Just For Fun
I finally managed to get a complete piglit run over the weekend, and, for my own amusement, I decided to check the timediffs against a reference run from the IRIS driver. Given that the Intel drivers are of extremely high quality (and are direct interfaces to the underlying hardware that I happen to be using), I tend to use ANV and IRIS as my references whenever I’m trying to debug things.
Both runs used the same base checkout from mesa, so all the core/gallium/nir parts were identical.
The results weren’t what I expected.
My expectation when I clicked into the timediffs page was that zink would be massively slower in a huge number of tests, likely to a staggering degree in some cases.
We were, but then also on occasion we weren’t.
As a final disclaimer before I dive into this, I feel like given the current state of people potentially rushing to conclusions I need to say that I’m not claiming zink is faster than a native GL driver, only that for some cases, our performance is oddly better than I expected.
The first thing to take note of here is that IRIS is massively better than zink in successful test completion, with a near-perfect 99.4% pass rate compared to zink’s measly 91%, and that’s across 2500 more tests too. This is important also since timediff only compares between passing tests.
With that said, somehow zink’s codepath is significantly faster when it comes to dealing with high numbers of varying outputs, and also, weirdly, a bunch of
dmat4 tests, even though they’re both using the same softfp64 path since my icelake hardware doesn’t support native 64bit operations.
I was skeptical about some of the numbers here, particularly the
max-varying-arrays-of-arrays cases, but manual tests were even weirder:
time MESA_GLSL_CACHE_DISABLE=true MESA_LOADER_DRIVER_OVERRIDE=zink bin/ext_transform_feedback-max-varyings -auto -fbo MESA_GLSL_CACHE_DISABLE=true MESA_LOADER_DRIVER_OVERRIDE=zink -auto -fbo 2.13s user 0.03s system 98% cpu 2.197 total
time MESA_GLSL_CACHE_DISABLE=true MESA_LOADER_DRIVER_OVERRIDE=iris bin/ext_transform_feedback-max-varyings -auto -fbo MESA_GLSL_CACHE_DISABLE=true MESA_LOADER_DRIVER_OVERRIDE=iris -auto -fbo 301.64s user 0.52s system 99% cpu 5:02.45 total
I don’t have a good explanation for this since I haven’t dug into it other than to speculate that ANV is just massively better at handling large numbers of varying outputs.

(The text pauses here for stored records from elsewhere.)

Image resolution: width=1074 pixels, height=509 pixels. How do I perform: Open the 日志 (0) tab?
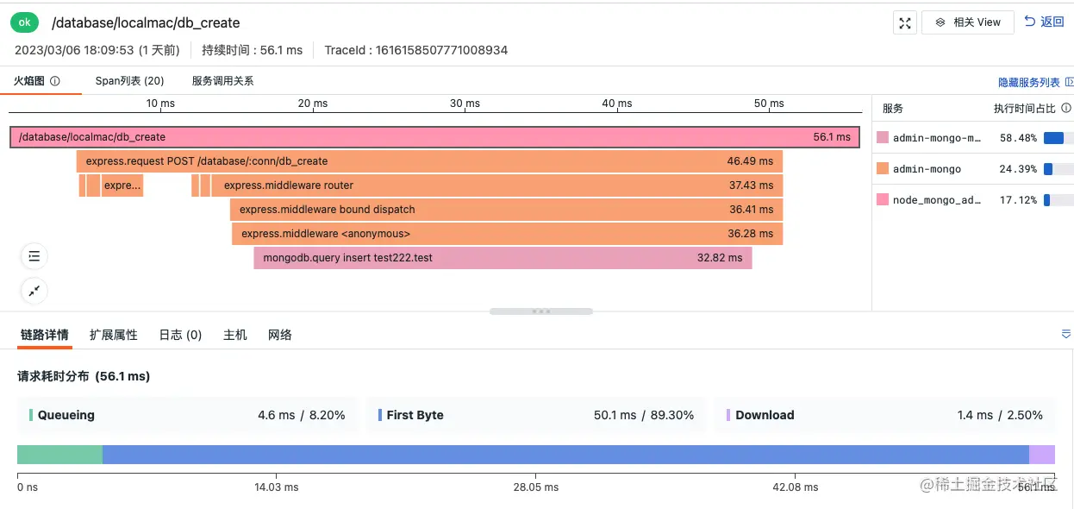(x=180, y=335)
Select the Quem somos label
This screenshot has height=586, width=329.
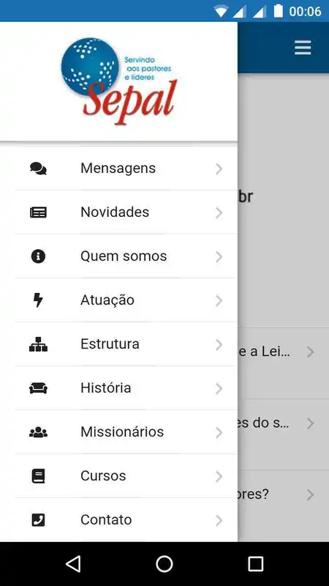tap(124, 256)
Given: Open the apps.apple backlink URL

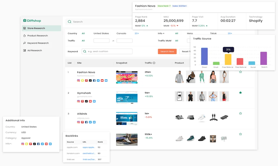Looking at the screenshot, I should click(x=89, y=147).
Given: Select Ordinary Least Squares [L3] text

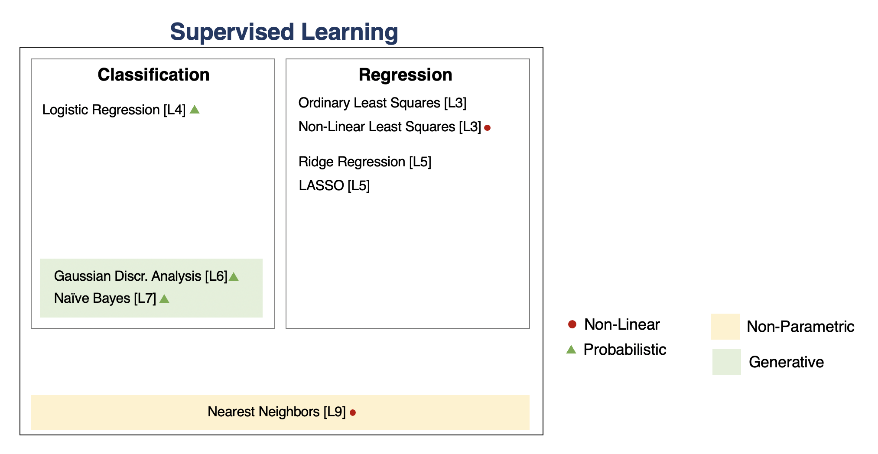Looking at the screenshot, I should coord(382,103).
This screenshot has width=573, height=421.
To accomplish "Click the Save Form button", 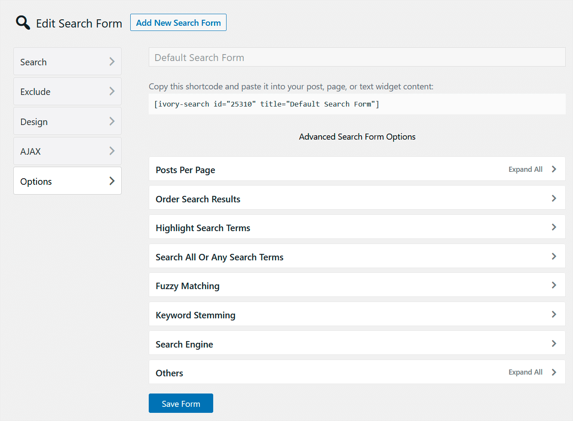I will [181, 403].
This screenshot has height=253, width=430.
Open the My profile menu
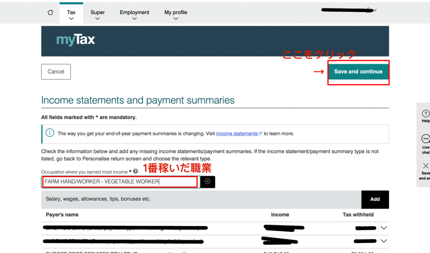[x=176, y=14]
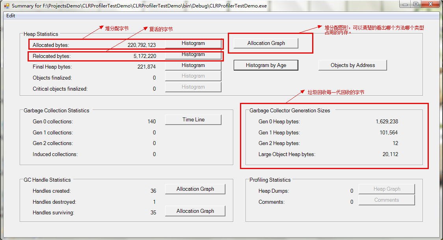Click Histogram for Critical objects finalized
The image size is (443, 240).
193,87
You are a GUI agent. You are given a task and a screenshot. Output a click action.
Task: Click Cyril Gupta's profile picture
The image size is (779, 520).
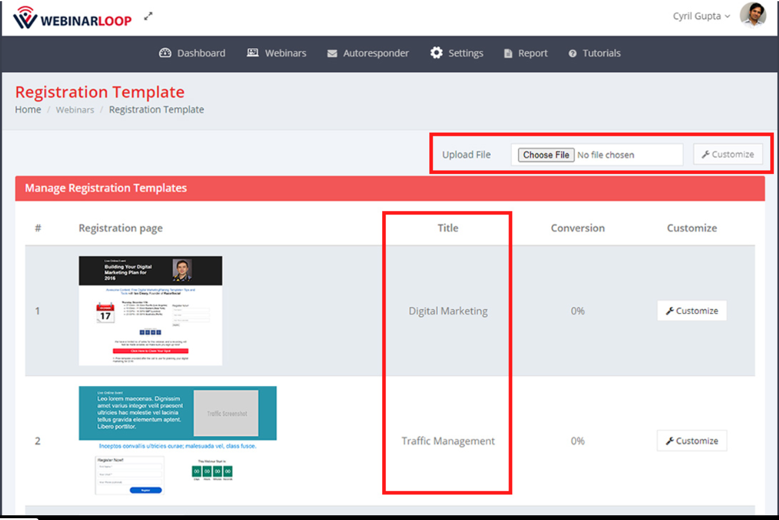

By contrast, zink gets thrashed pretty decisively in
arb_map_buffer_alignment-map-invalidate-range, and we’re about 150x slower.
Yikes. Looks like that’s going to be a target for some work since potentially an application might hit that codepath.
Somehow, zink is noticeably slower in a bunch of other fp64 tests (and this isn’t the full list, only a little over half). It’s strange to me that zink can perform better in certain fp64 cases but then also worse in others, but I’m assuming this is just the result of different shader optimizations happening between the drivers, shifting them onto slightly less slow parts of the softfp64 codepath in certain cases.
Possibly something to look into.
Probably not in too much depth since softfp64 is some pretty crazy stuff.
Tests (and especially piglit ones) are not indicative of real world performance.